> [Soal]
Dalam berita tentang gugatan praperadilan di bawah ini, penegak hukum mana saja yang disebut harus lebih cermat dan berhati-hati dalam menetapkan seseorang menjadi tersangka? Sebutkan semuanya.

> [Bacaan]
- - - - -
Jakarta, HanTer - Maraknya gugatan praperadilan yang mayoritas dilayangkan para tersangka (TSK) kasus korupsi oleh Komisi Pemberantasan Korupsi (KPK) yang disertai beberapa kekalahan praperadilan yang menimpa lembaga antirasuah tersebut, Komisi III DPR mendesak Mahkamah Agung (MA) mengeluarkan Peraturan Mahkamah Agung (Perma) soal pembatasan gugatan praperadilan sambil menunggu Kitab Undang-Undang Hukum Acara Pidana (KUHAP) di revisi oleh DPR dan pemerintah.
Anggota Komisi III DPR dari Fraksi Partai Golkar (FPG), Adies Kadir mengatakan, MA sebagai lembaga tertinggi yang menangani hukum di Indonesia harus segera mengambil langkah-langkah agar masyarakat dan praktisi hukum tidak bingung dengan caranya mengeluarkan Perma tentang batasan-batasan praradilan seperti apa yang bisa di lakukan upaya hukum luar biasa atau Peninjauan Kembali (PK).
"Maksutnya disini Perma tersebut hanya mengatur aturan main atau regulasinya saja tentang praradilan untuk kasus-kasus ektra ordinary crime (kejahatan luas biasa), bukan masuk kepada indenpendensi hakim dalam memutus perkara," kata Adies Kadir saat dihubungi, Kamis (11/6/2015).
Apabila MA tidak mau mengeluarkan PERMA-nya, lanjutnya, Presiden dapat mengambil alih dengan mengeluarkan Peraturan Pemerintah Pengganti Undang-Undang (Perppu) seperti Perppu pimpinan KPK. "Karena masalah praperadilan ini sekarang cukup meresahkan masyarakat pencari keadilan dan praktisi hukum sebagai pelakunya," ungkapnya.
Menurutnya, paska putusan Mahkamah Konstitusi (MK) Nomor 21/PUU-XII/2014, ada dampak positif dan negatifnya. Dampak positifnya adalah penegak hukum Polri, Kejaksaan, KPK harus lebih cermat dan berhati-hati dalam menetapkan seseorang menjadi tersangka. Sedangkan, dampak negatifnya akan berbondong-bondong orang menggugat prapradilan untuk jalur pintas dari pada mengikuti sidang pokok perkara.
"Kemudian dengan adanya putusan prapradilan yang mengalahkan KPK dengan pertimbangan hakim yang berbeda-beda akan semakin membingungkan masyarakat pencari keadilan dan praktisi hukum," jelasnya.
- - - - -
> [Data Terkumpul]
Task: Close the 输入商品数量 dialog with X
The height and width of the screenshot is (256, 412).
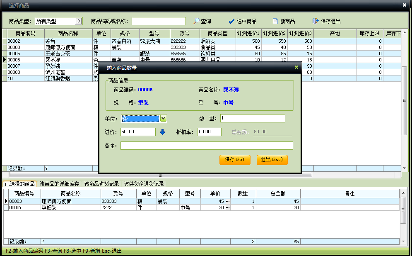Action: click(296, 67)
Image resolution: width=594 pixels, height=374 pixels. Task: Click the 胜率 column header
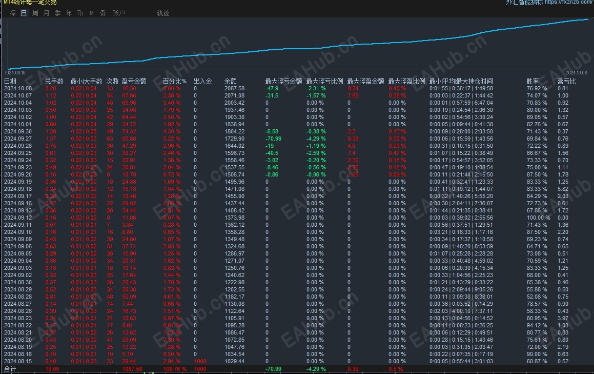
- - - - -
> [Jawaban]
Polri, Kejaksaan, dan KPK.